Cuando se cumplen 10 años del estallido de la guerra en Siria, no hay motivos para la esperanza. La resolución pacífica y acordada del conflicto, la liquidación del régimen de Bashar al Asad y el restablecimiento de un razonable clima de convivencia para afrontar el futuro parecen tan lejos de las intenciones de quienes manejan el conflicto que nada induce a pensar que más temprano que tarde callarán las armas. Demasiados actores regionales han hecho del campo de batalla sirio el escenario idóneo para defender sus intereses estratégicos: Rusia, acomodada en Oriente Próximo; Irán, a través de Hizbulá; China, desde lejos; varios países alineados con Arabia Saudí para mantener viva la llama de la confrontación con la república de los ayatolás; Turquía, vigía de la resistencia kurda.

Al mismo tiempo, la debilidad y las frecuentes divisiones de la oposición, la contaminación yihadista y la pasividad occidental, agravada con la retirada de Estados Unidos después de liquidar casi por completo la presencia del Estado Islámico, han favorecido el enquistamiento de la matanza, la tragedia de los refugiados y la desolación de los desplazados internos, obligados a vivir en condiciones de mera subsistencia.
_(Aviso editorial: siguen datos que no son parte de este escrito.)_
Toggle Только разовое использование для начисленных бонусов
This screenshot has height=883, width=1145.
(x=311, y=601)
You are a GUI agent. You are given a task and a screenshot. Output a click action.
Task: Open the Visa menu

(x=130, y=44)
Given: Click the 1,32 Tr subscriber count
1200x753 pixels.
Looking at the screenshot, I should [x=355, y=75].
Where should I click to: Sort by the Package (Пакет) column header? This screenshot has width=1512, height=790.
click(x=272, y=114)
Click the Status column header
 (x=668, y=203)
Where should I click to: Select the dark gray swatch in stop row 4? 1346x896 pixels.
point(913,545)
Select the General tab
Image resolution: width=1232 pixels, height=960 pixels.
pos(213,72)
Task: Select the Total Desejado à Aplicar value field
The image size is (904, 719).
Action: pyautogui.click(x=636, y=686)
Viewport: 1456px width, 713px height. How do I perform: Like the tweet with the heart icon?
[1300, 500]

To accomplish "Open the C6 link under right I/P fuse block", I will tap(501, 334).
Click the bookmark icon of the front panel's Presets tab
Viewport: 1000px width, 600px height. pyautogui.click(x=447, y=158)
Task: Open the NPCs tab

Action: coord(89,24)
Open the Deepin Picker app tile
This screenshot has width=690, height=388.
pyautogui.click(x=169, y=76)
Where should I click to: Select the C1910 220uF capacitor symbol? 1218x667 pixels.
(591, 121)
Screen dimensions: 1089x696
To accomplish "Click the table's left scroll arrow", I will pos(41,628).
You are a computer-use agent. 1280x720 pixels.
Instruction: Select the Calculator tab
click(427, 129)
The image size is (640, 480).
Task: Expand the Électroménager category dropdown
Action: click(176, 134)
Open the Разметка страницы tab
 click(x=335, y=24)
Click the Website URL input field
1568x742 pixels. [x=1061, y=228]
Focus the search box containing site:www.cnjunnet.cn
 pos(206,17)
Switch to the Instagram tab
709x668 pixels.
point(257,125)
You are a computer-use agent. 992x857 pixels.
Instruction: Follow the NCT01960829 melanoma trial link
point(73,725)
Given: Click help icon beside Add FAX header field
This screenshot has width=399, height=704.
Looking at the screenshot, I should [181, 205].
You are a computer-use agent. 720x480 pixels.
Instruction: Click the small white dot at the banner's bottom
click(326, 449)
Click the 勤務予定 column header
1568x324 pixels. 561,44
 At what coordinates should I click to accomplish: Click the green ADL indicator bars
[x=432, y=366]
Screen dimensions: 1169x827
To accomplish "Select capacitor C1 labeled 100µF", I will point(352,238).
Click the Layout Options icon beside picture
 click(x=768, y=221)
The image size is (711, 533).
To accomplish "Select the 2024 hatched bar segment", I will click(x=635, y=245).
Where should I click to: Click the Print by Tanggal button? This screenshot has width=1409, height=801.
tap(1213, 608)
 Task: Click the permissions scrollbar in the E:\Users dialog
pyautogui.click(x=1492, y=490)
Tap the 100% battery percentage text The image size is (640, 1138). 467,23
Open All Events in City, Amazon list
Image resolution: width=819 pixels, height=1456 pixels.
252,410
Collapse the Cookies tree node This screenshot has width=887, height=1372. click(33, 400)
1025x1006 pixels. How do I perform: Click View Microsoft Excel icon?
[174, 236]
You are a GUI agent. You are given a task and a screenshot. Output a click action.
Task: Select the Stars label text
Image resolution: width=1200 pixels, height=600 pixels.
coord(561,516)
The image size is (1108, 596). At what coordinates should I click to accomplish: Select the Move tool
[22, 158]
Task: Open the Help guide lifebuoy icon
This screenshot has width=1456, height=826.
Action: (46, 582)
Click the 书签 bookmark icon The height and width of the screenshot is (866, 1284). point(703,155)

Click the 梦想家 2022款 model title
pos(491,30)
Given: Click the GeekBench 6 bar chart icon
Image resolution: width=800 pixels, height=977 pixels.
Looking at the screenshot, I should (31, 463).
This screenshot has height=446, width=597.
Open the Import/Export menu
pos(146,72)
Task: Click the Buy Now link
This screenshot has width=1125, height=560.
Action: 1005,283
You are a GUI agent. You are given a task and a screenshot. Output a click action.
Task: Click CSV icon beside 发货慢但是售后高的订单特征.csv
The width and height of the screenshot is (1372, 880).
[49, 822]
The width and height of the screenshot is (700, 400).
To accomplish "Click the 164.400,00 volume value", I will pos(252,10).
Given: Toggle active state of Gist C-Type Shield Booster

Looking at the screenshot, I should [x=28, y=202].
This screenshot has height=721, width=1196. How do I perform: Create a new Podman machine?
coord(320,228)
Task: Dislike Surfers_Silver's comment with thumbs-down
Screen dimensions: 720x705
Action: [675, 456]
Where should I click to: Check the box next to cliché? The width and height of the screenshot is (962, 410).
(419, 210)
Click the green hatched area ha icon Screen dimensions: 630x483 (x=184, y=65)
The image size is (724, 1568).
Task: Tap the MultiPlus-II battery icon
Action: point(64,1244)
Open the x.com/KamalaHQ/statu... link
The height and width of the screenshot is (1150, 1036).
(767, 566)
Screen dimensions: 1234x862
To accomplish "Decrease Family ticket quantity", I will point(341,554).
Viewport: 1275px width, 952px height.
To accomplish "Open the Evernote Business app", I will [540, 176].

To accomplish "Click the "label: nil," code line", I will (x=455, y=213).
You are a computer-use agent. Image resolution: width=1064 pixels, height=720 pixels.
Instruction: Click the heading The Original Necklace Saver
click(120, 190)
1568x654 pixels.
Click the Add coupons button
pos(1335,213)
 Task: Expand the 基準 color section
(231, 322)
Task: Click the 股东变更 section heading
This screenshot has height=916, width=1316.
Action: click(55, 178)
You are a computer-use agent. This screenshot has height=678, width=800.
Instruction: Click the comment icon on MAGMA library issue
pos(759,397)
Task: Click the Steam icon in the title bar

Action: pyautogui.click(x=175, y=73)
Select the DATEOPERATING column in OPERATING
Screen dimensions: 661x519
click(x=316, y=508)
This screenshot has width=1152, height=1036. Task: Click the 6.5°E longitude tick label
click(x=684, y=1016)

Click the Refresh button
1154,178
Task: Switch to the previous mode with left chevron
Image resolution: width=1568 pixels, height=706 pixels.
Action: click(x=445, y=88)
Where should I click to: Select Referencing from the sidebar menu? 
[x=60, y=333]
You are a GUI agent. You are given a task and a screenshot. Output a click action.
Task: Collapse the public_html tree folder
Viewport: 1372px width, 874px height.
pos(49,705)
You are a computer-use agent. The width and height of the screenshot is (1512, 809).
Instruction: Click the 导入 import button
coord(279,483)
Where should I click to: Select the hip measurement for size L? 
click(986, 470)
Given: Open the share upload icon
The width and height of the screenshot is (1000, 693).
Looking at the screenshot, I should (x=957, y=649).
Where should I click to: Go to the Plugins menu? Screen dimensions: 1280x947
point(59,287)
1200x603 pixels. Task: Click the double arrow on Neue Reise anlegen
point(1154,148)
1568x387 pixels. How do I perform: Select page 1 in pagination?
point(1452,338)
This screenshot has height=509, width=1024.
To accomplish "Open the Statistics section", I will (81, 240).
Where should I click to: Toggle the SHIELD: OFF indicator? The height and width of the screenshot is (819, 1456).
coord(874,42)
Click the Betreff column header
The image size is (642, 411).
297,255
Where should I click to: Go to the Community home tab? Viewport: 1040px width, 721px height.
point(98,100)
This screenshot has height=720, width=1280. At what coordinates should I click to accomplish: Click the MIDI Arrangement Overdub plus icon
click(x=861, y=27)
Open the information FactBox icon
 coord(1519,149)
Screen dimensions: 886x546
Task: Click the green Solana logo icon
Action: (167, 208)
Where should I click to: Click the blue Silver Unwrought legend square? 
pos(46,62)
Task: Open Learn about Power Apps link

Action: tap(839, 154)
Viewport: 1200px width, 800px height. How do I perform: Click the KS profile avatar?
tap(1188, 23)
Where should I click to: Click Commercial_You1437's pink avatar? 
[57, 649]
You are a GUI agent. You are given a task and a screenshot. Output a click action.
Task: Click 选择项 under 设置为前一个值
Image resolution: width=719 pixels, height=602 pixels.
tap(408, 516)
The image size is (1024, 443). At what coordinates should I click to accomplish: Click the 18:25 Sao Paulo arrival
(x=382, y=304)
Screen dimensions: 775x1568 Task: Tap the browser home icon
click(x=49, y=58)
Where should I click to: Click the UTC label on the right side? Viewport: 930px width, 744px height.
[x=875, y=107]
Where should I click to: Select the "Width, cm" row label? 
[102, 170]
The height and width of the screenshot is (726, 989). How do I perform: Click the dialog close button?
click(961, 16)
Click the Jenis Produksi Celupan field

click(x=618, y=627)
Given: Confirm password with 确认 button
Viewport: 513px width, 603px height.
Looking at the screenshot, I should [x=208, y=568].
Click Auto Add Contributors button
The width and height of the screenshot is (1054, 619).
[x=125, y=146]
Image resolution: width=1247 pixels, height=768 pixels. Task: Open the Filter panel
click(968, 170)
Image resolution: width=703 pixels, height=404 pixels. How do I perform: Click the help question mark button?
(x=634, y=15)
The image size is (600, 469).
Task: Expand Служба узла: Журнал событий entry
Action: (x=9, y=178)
El resultado provisional de tal desastre es la continuidad del régimen que desencadenó las hostilidades el 15 de marzo de 2011, en el periodo más dinámico de las primaveras árabes. Con la verosímil hipótesis añadida de que la guerra se convierta en un conflicto de baja intensidad, algo así como una guerra crónica que permitirá al autócrata seguir en el poder e impedirá a la oposición desalojarle de él.

No hay, de momento, en la crisis siria un solo ingrediente que permita avizorar un cambio significativo en la correlación de fuerzas. Ni siquiera la complejidad de la presión migratoria en Europa, en la que el flujo de los huidos de Siria es un factor capital. La solución dada al problema a raíz de la multiplicación en 2015 de las oleadas migratorias, la conversión de Turquía en un contenedor de desplazados a cambio de cuantiosas cantidades de dinero satisfechas por la Unión Europea, quizá haya congelado la situación, pero está lejos de haberle dado una salida. Antes bien, la concentración de migrantes en los campos de refugiados de Turquía se ha convertido en un arma de extorsión en manos de un personaje tan imprevisible como el presidente Recep Tayyip Erdogan.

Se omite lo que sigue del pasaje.